### What you will do
When you answer, copy every line of the listing below exactly.

### Record set
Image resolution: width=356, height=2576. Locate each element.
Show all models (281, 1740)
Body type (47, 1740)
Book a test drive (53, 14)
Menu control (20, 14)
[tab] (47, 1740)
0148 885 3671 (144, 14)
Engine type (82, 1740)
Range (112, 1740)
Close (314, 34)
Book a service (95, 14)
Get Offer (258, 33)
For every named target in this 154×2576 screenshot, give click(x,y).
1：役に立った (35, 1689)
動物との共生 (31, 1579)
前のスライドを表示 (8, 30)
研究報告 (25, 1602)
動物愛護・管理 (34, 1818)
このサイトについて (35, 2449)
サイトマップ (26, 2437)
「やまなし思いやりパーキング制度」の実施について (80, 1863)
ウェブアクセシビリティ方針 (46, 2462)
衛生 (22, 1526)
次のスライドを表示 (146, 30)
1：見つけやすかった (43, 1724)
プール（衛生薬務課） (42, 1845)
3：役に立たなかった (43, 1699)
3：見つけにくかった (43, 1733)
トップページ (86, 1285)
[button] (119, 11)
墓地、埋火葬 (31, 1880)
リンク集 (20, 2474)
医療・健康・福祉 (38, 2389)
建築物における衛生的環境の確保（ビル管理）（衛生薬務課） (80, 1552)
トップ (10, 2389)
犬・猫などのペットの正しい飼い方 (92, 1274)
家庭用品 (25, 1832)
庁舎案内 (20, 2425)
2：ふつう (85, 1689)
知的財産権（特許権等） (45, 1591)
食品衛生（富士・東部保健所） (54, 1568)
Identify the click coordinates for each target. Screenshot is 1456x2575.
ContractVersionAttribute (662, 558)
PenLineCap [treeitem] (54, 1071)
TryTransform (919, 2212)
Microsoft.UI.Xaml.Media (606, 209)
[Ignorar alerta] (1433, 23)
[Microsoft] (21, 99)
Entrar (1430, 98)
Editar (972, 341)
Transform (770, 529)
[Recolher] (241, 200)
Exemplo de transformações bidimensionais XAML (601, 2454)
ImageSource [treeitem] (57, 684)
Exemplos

### Response
Image resolution: width=356, height=2576. Locate each element.
Show all models (281, 1740)
Body type (47, 1740)
Book a test drive (53, 14)
Menu control (20, 14)
[tab] (47, 1740)
0148 885 3671 (144, 14)
Engine type (82, 1740)
Range (112, 1740)
Close (314, 34)
Book a service (95, 14)
Get Offer (258, 33)
For every named target in this 154×2576 screenshot, give click(x,y).
1：役に立った (35, 1689)
動物との共生 (31, 1579)
前のスライドを表示 (8, 30)
研究報告 (25, 1602)
動物愛護・管理 (34, 1818)
このサイトについて (35, 2449)
サイトマップ (26, 2437)
「やまなし思いやりパーキング制度」の実施について (80, 1863)
ウェブアクセシビリティ方針 (46, 2462)
衛生 (22, 1526)
次のスライドを表示 (146, 30)
1：見つけやすかった (43, 1724)
プール（衛生薬務課） (42, 1845)
3：役に立たなかった (43, 1699)
3：見つけにくかった (43, 1733)
トップページ (86, 1285)
[button] (119, 11)
墓地、埋火葬 (31, 1880)
リンク集 (20, 2474)
医療・健康・福祉 (38, 2389)
建築物における衛生的環境の確保（ビル管理）（衛生薬務課） (80, 1552)
トップ (10, 2389)
犬・猫などのペットの正しい飼い方 (92, 1274)
家庭用品 (25, 1832)
庁舎案内 (20, 2425)
2：ふつう (85, 1689)
知的財産権（特許権等） (45, 1591)
食品衛生（富士・東部保健所） (54, 1568)
Identify the click coordinates for each target. Screenshot is 1456x2575.
ContractVersionAttribute (662, 558)
PenLineCap [treeitem] (54, 1071)
TryTransform (919, 2212)
Microsoft.UI.Xaml.Media (606, 209)
[Ignorar alerta] (1433, 23)
[Microsoft] (21, 99)
Entrar (1430, 98)
Editar (972, 341)
Transform (770, 529)
[Recolher] (241, 200)
Exemplo de transformações bidimensionais XAML (601, 2454)
ImageSource [treeitem] (57, 684)
Exemplos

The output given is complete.